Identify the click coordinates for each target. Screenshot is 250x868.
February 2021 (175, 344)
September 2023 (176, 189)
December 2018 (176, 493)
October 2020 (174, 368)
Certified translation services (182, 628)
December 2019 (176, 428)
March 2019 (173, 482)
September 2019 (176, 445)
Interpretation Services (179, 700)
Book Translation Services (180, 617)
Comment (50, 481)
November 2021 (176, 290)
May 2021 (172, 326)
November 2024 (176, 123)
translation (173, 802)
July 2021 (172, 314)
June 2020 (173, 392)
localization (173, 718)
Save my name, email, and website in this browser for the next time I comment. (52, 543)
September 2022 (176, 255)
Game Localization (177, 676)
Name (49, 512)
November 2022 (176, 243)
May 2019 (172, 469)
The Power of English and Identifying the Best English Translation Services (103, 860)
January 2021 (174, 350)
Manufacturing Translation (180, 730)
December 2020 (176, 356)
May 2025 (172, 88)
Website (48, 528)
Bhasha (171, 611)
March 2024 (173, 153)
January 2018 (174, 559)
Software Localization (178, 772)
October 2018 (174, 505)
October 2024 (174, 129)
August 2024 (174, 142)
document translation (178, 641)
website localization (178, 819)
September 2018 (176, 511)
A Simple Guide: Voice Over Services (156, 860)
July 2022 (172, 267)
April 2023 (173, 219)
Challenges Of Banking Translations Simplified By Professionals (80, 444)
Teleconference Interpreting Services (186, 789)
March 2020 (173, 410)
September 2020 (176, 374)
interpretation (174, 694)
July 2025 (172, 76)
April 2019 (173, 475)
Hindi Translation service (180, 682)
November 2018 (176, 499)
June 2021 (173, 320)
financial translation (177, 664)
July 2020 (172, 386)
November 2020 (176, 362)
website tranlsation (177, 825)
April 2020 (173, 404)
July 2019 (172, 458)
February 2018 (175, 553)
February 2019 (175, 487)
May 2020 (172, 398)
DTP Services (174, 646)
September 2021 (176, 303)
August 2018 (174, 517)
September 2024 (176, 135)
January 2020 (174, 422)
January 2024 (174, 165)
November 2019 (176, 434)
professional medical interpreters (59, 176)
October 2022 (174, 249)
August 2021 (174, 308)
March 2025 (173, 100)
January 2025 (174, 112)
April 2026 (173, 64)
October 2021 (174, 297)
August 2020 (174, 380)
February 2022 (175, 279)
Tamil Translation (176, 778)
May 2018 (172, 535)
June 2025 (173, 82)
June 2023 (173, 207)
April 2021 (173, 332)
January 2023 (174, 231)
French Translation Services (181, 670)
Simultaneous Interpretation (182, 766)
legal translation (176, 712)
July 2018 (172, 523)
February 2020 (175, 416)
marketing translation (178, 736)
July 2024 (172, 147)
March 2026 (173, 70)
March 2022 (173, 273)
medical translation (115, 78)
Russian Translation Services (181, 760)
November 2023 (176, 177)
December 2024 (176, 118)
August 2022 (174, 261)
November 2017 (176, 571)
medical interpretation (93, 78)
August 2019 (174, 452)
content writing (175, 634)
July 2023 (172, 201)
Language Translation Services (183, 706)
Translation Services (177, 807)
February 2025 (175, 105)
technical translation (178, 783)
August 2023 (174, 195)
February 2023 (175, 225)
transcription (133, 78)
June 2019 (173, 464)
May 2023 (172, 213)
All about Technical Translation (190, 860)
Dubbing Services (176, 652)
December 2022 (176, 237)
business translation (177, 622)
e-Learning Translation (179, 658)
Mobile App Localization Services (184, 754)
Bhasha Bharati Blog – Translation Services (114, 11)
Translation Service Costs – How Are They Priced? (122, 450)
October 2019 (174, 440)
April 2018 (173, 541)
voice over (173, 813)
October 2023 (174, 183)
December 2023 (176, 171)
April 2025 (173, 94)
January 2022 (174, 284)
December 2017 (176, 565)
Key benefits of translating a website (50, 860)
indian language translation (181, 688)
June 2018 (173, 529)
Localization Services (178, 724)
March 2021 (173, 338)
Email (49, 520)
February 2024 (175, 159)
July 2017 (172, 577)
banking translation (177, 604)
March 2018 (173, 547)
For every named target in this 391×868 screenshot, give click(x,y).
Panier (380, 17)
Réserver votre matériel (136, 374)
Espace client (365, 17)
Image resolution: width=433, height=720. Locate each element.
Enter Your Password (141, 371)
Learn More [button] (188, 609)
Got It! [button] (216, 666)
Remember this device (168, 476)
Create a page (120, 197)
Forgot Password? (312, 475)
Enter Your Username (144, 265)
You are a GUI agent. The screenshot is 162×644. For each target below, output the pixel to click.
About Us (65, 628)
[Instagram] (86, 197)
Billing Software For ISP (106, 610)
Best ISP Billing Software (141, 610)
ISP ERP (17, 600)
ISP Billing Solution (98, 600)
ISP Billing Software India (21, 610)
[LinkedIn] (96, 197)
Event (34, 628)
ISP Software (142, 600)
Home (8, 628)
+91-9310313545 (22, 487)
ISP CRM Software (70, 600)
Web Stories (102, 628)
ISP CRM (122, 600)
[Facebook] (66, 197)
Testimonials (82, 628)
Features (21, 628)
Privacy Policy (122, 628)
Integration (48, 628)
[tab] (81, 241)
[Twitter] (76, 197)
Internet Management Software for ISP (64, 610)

# # #

- **Task requirements**
Reproduce the listing verbatim from the line containing "September 2023 (176, 189)" through the line containing "May 2019 (172, 469)", including both of those lines.

- **Task output**
September 2023 (176, 189)
December 2018 (176, 493)
October 2020 (174, 368)
Certified translation services (182, 628)
December 2019 (176, 428)
March 2019 (173, 482)
September 2019 (176, 445)
Interpretation Services (179, 700)
Book Translation Services (180, 617)
Comment (50, 481)
November 2021 (176, 290)
May 2021 (172, 326)
November 2024 (176, 123)
translation (173, 802)
July 2021 (172, 314)
June 2020 (173, 392)
localization (173, 718)
Save my name, email, and website in this browser for the next time I comment. (52, 543)
September 2022 (176, 255)
Game Localization (177, 676)
Name (49, 512)
November 2022 (176, 243)
May 2019 (172, 469)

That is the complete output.